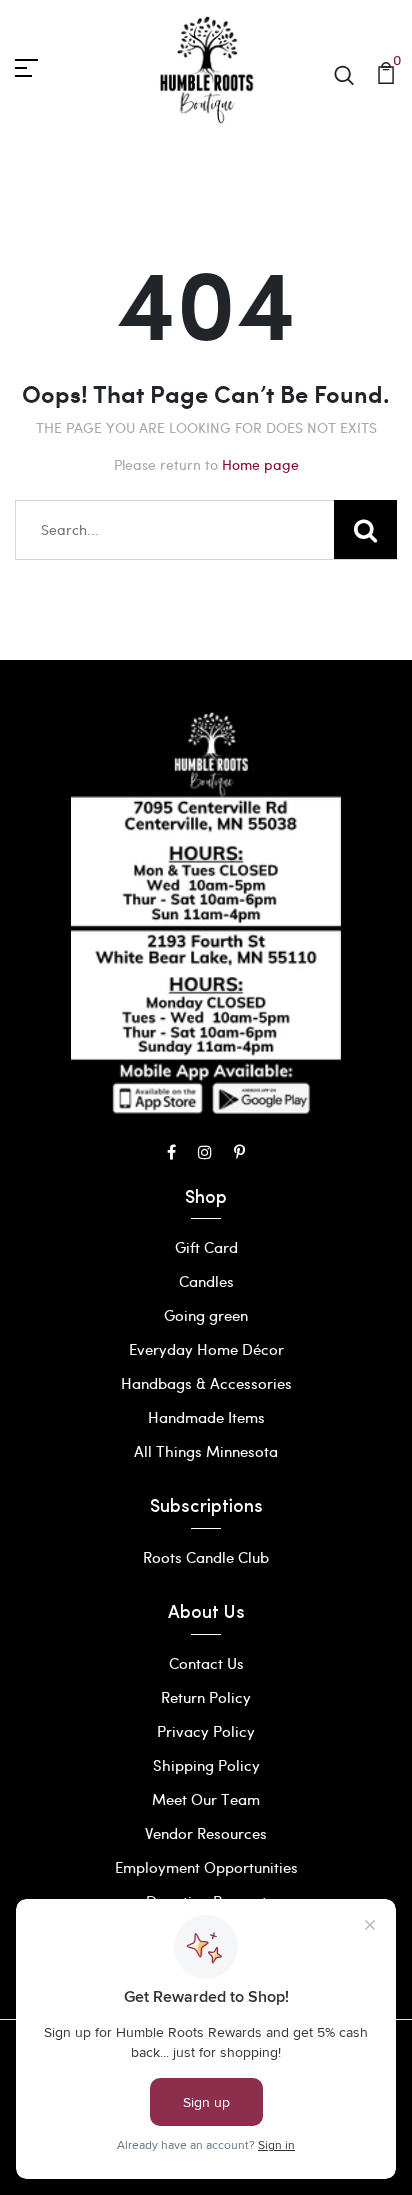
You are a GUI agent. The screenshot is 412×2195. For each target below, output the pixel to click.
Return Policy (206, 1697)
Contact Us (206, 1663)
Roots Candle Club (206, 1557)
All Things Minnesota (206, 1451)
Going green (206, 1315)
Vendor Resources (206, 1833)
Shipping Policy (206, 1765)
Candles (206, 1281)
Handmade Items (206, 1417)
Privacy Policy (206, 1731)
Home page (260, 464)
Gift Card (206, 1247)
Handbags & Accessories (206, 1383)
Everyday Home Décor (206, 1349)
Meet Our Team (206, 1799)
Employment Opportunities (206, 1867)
--
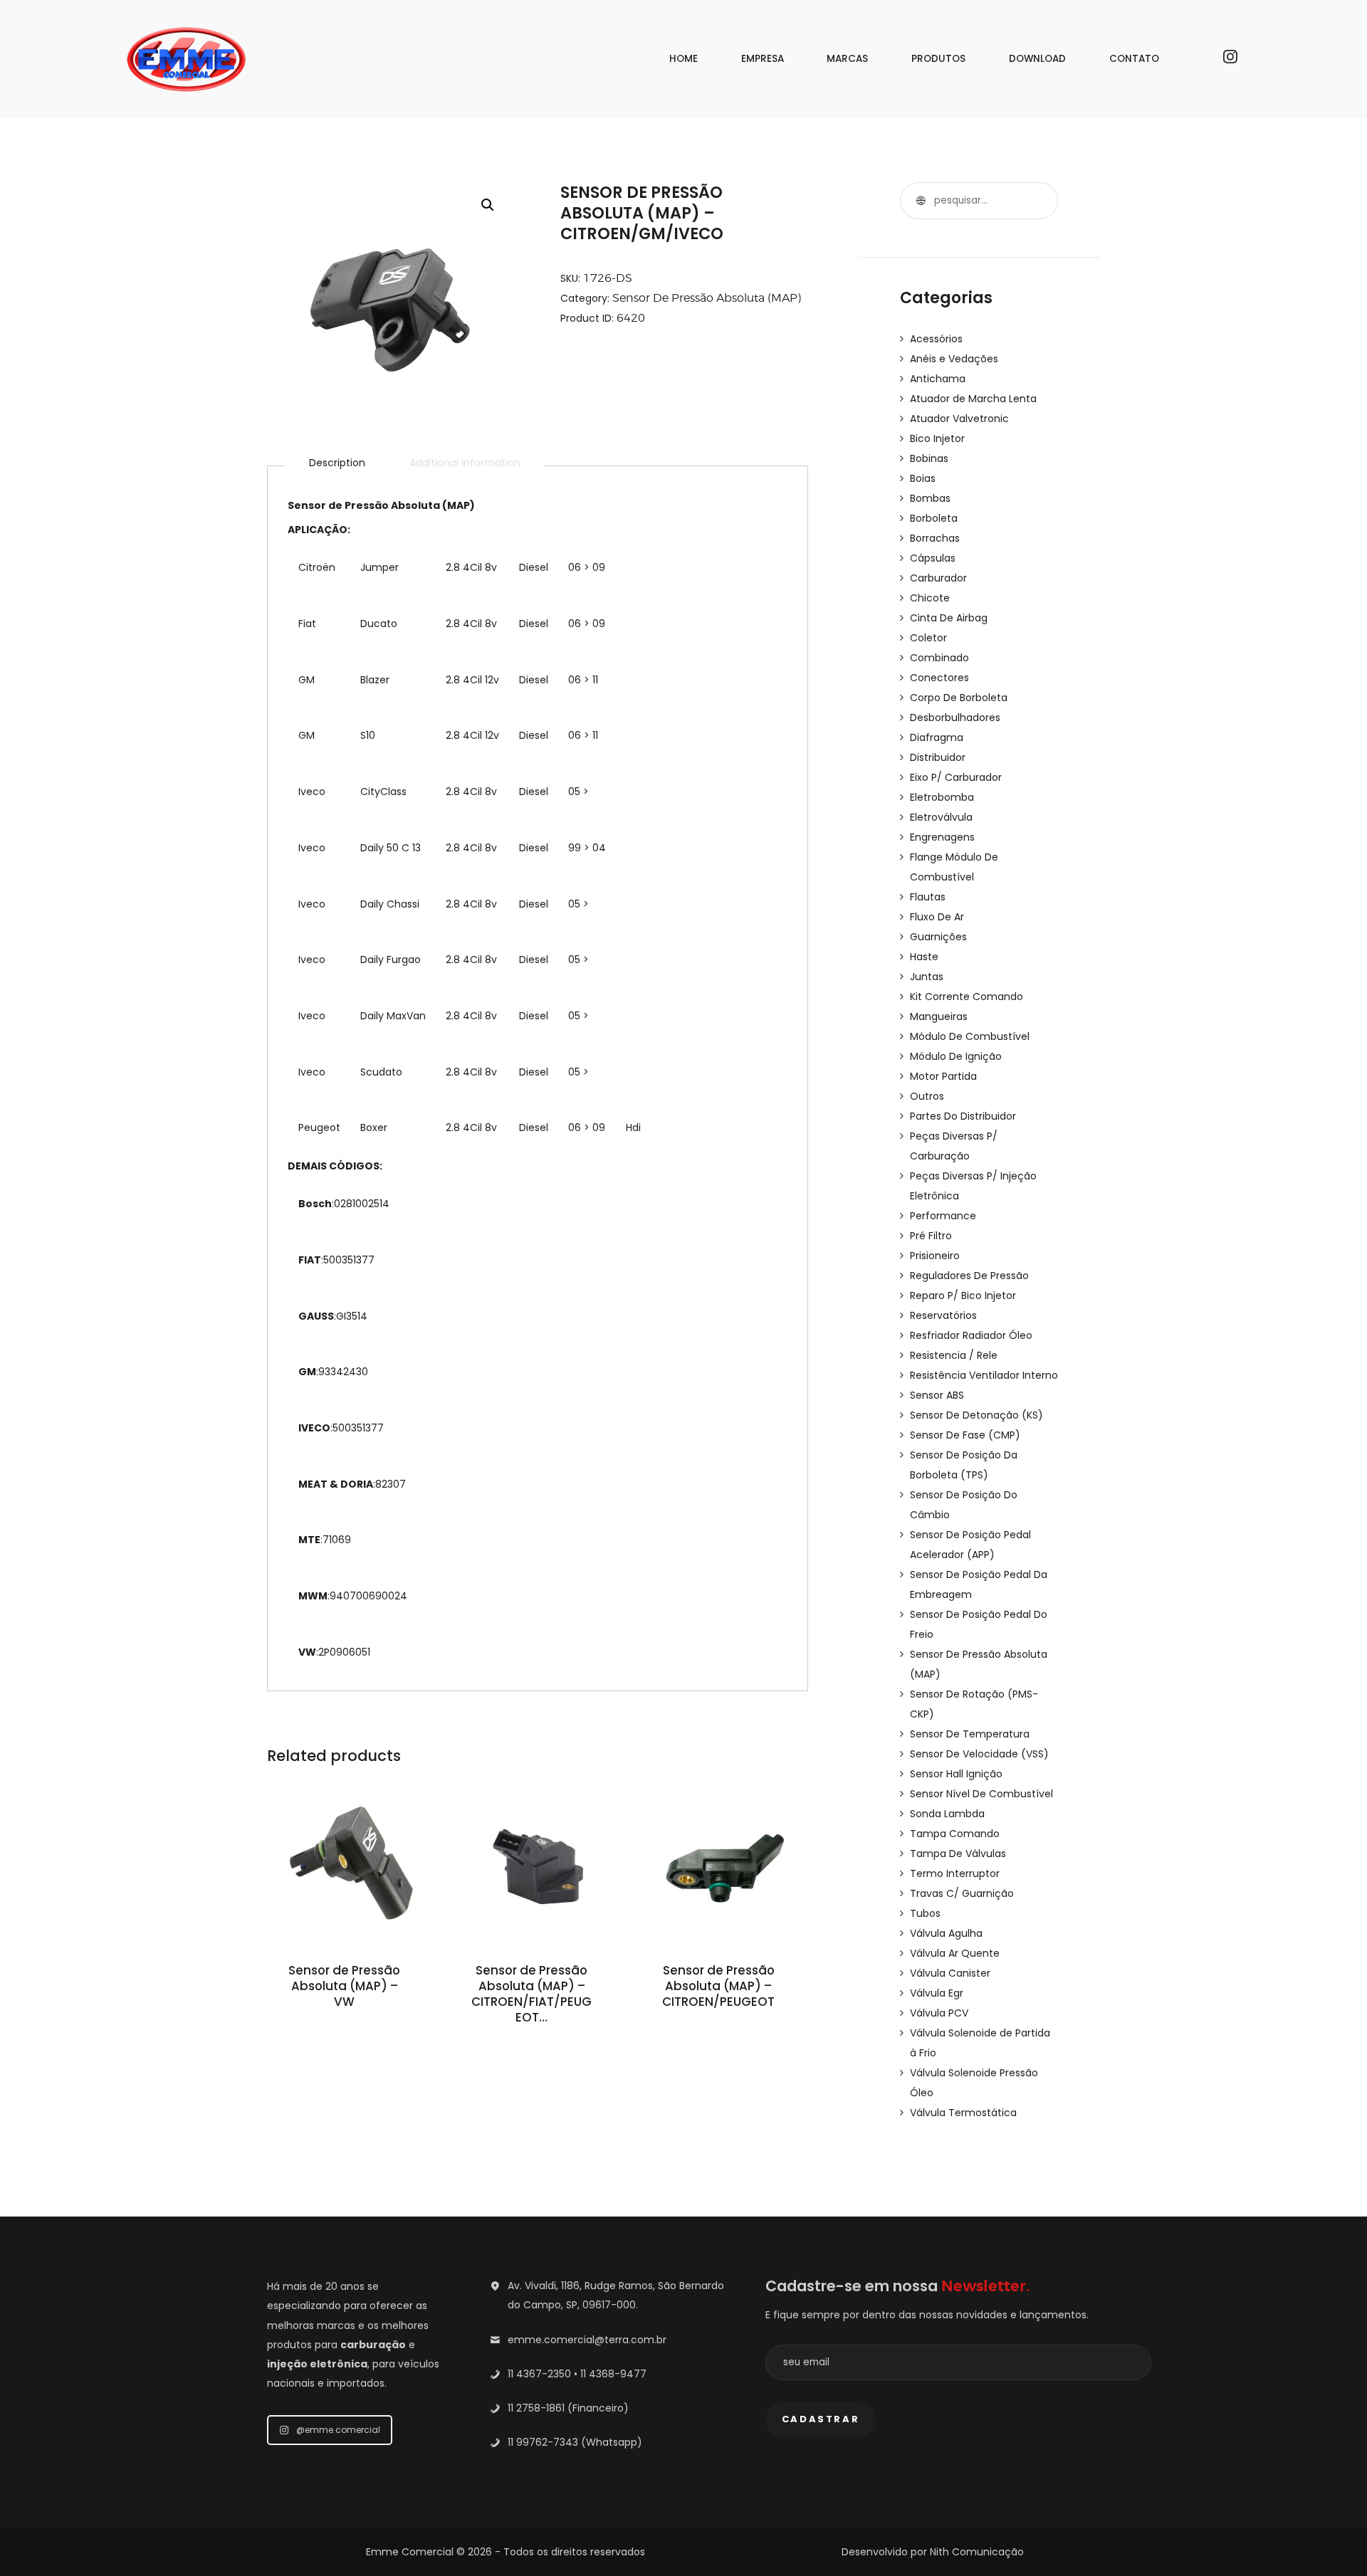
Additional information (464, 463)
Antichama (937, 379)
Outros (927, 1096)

About this task
From the data above, reproduce word for word the lines running from the line with "Shipping Policy (206, 1765)" to the line with "Employment Opportunities (206, 1867)", ends included.

Answer for this exercise
Shipping Policy (206, 1765)
Candles (206, 1281)
Handmade Items (206, 1417)
Privacy Policy (206, 1731)
Home page (260, 464)
Gift Card (206, 1247)
Handbags & Accessories (206, 1383)
Everyday Home Décor (206, 1349)
Meet Our Team (206, 1799)
Employment Opportunities (206, 1867)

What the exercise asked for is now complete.